Hi everyone,
Sorry if this question is rather philosophical but, I find it important.
As one can read in the STAR aligner original paper (https://www.ncbi.nlm.nih.gov/pmc/articles/PMC3530905/):
Similarly to other RNA-seq aligners, STAR’s default parameters are optimized for mammalian genomes. Other species may require significant modifications of some alignment parameters; in particular, the maximum and minimum intron sizes have to be reduced for organisms with smaller introns.
I was dealing with a pipeline I got from a collaborator that established --alignIntronMax 500000
(500k). Now, as I understand, this value should be defined according with the species we are working with (in this case Homo sapiens). Checking the paper https://pubmed.ncbi.nlm.nih.gov/26581719/ (table 2), the maximum intron length reported is 1160411; using my gff file, R and GenomicFeatures
package (https://support.bioconductor.org/p/103386/), I go the value 1240120.
Taking all of this into consideration, my main question is: should we adapt this default parameters in STAR taking into consideration the most recent values (~1M), even though the default options were optimized for mammalian genomes?

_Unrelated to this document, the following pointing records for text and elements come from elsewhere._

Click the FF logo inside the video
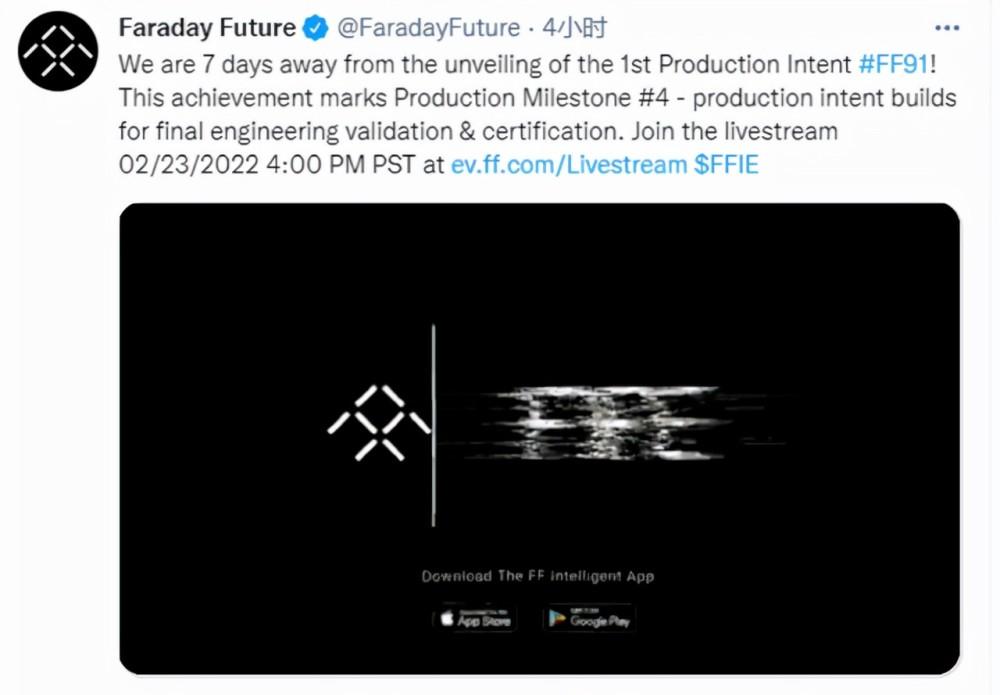1000x695 pixels. 379,423
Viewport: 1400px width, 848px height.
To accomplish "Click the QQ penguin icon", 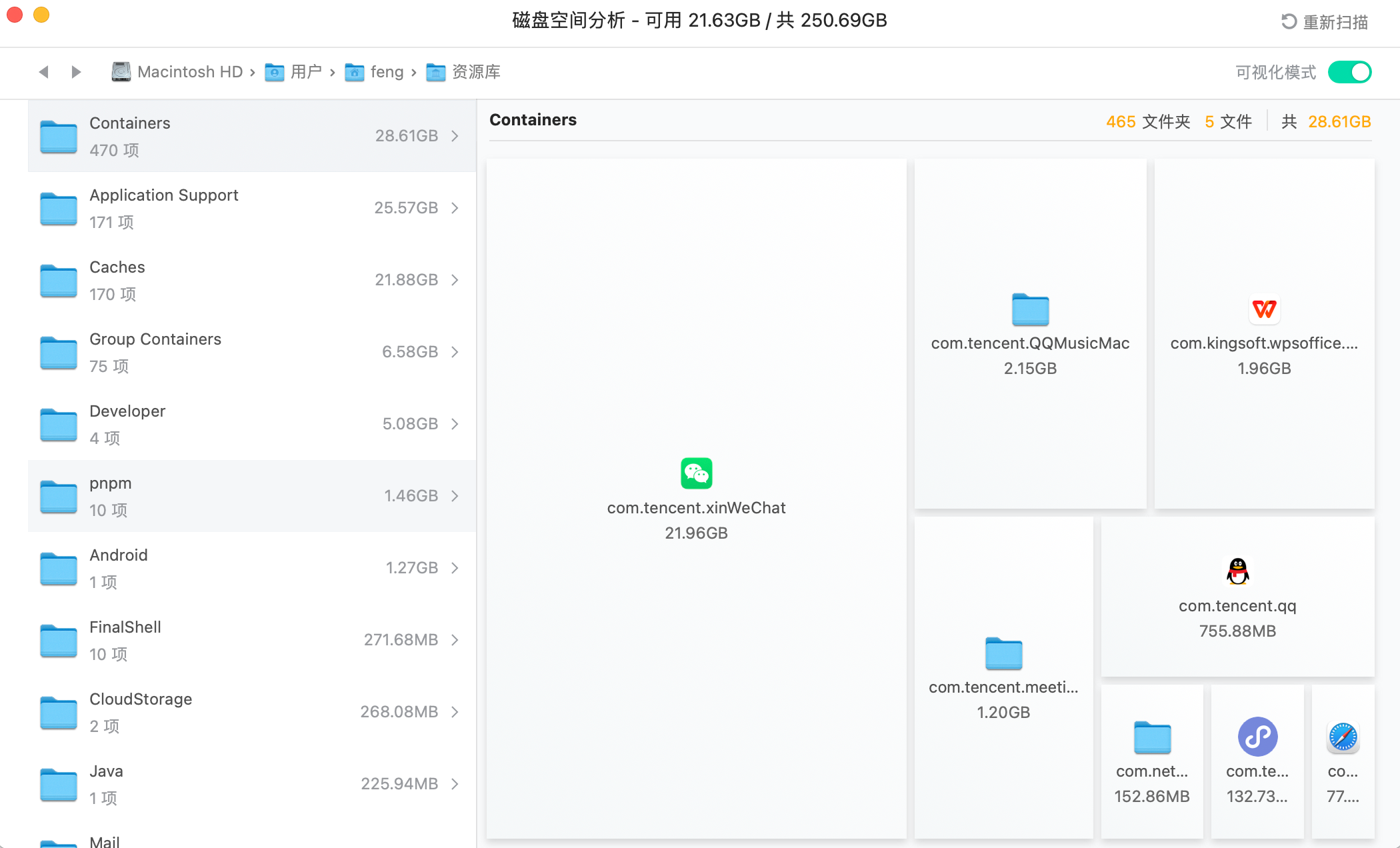I will point(1237,571).

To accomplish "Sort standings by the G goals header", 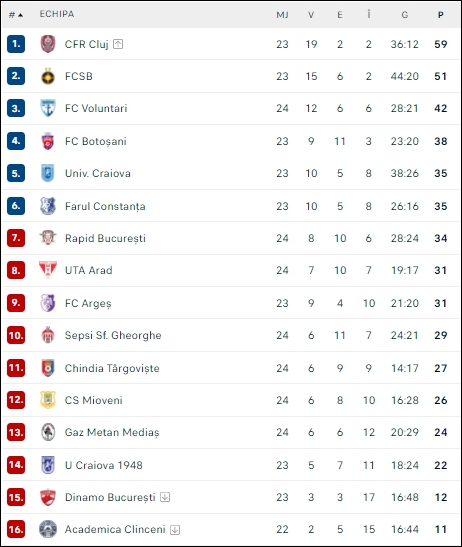I will point(404,15).
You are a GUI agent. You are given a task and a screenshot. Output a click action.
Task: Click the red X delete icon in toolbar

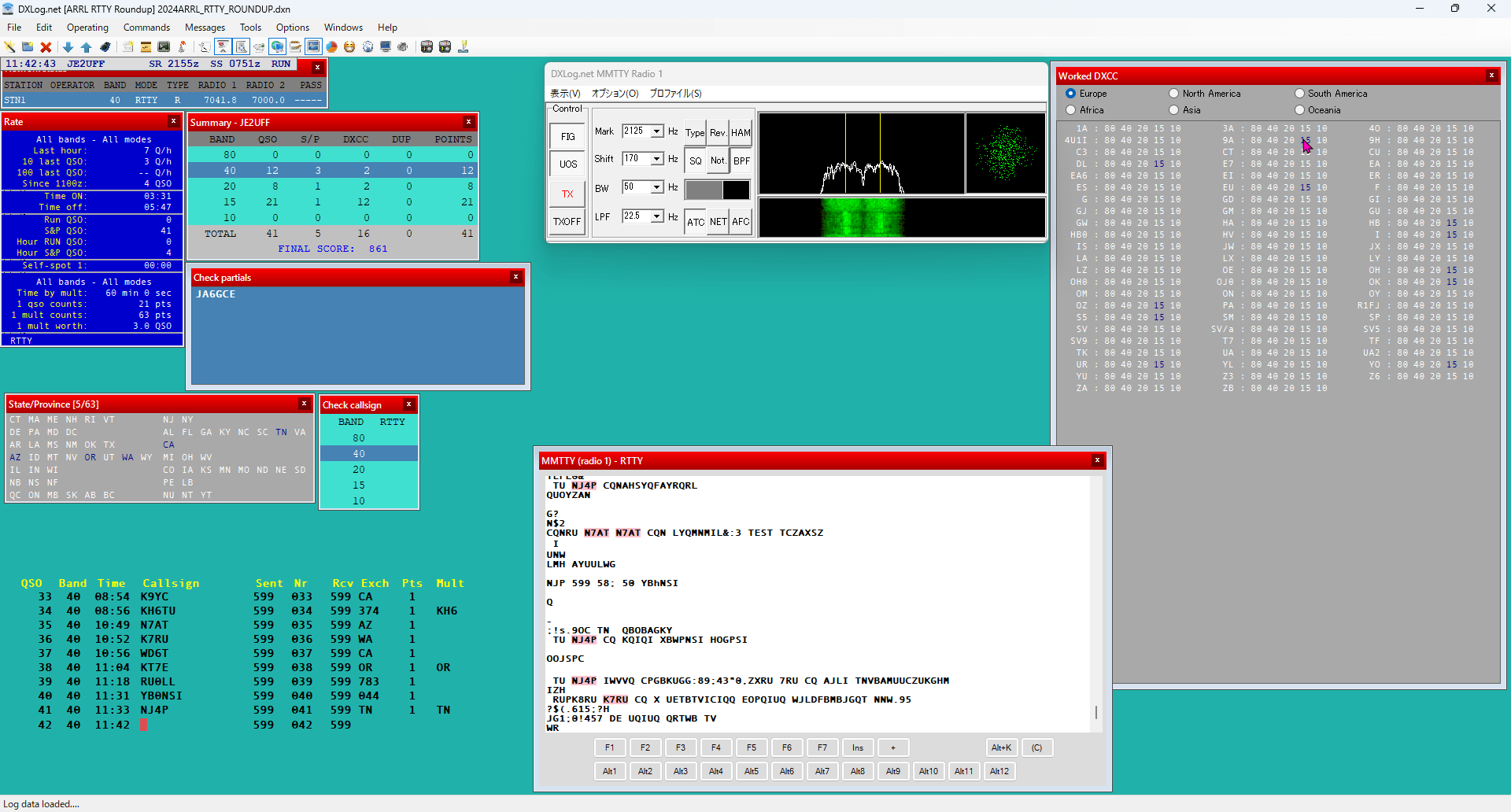click(46, 47)
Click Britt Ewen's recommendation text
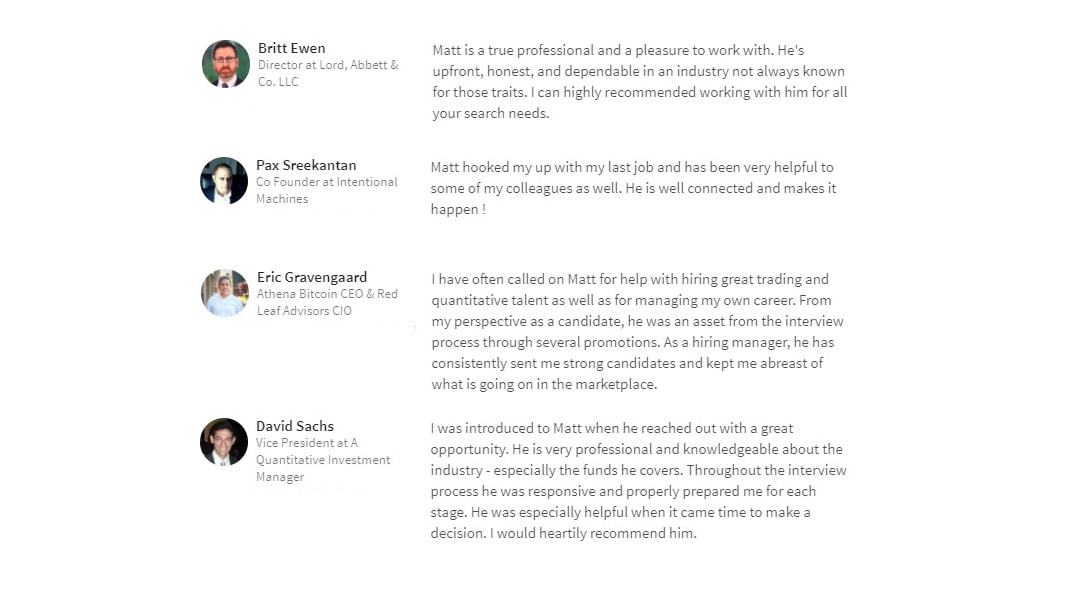Image resolution: width=1067 pixels, height=600 pixels. pyautogui.click(x=640, y=82)

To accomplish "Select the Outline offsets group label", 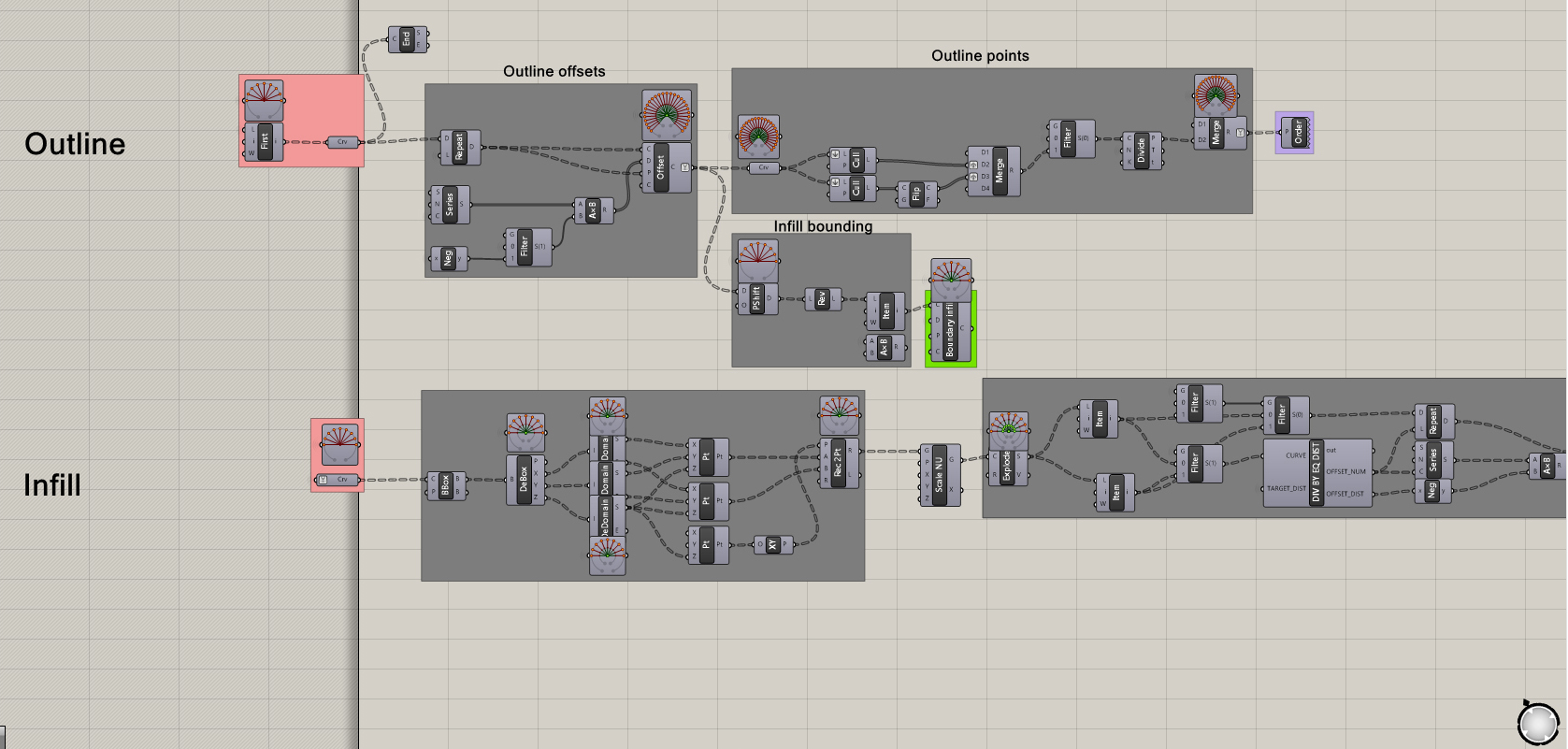I will (554, 72).
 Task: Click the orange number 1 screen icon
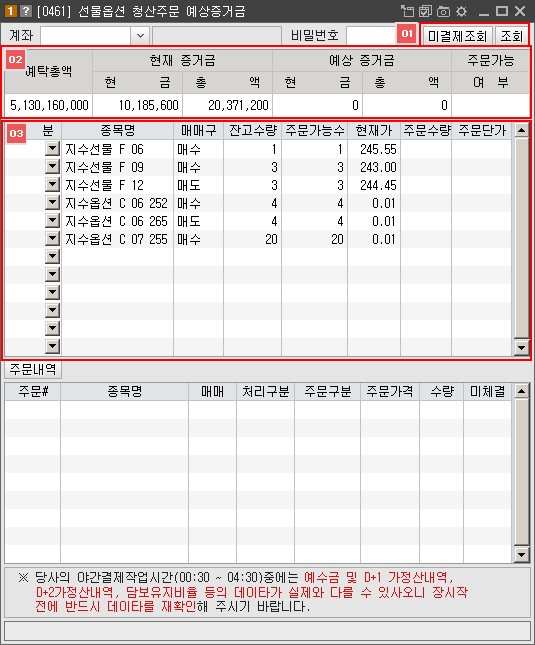pos(10,11)
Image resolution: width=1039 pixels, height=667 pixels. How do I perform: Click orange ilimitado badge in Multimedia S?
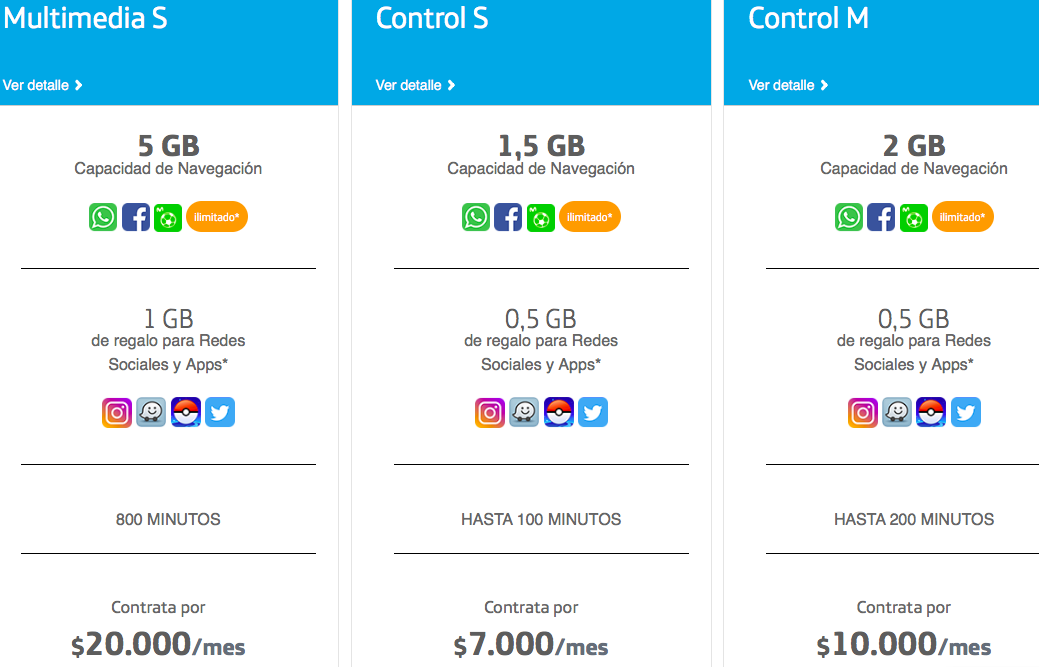pyautogui.click(x=217, y=216)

(Addition: I made an histogram with intron length frequency using R.)
Thanks in advance
My personal view is to never change settings in standard tools that well stood the thest of time unless there is a good data-driven reason (i.e. you experience a clear problem). This histogram could be based on a single width of 1,200,000 while 99.999% of other widths are below the default threshold. Just leave it. The outlier could even be one of these obscure genes with fishy annotation that nobody knows or cares about. I would just do my analysis and move on. These strange corner cases are everywhere, at every analysis step, so best to ignore unless there is a good reason not to.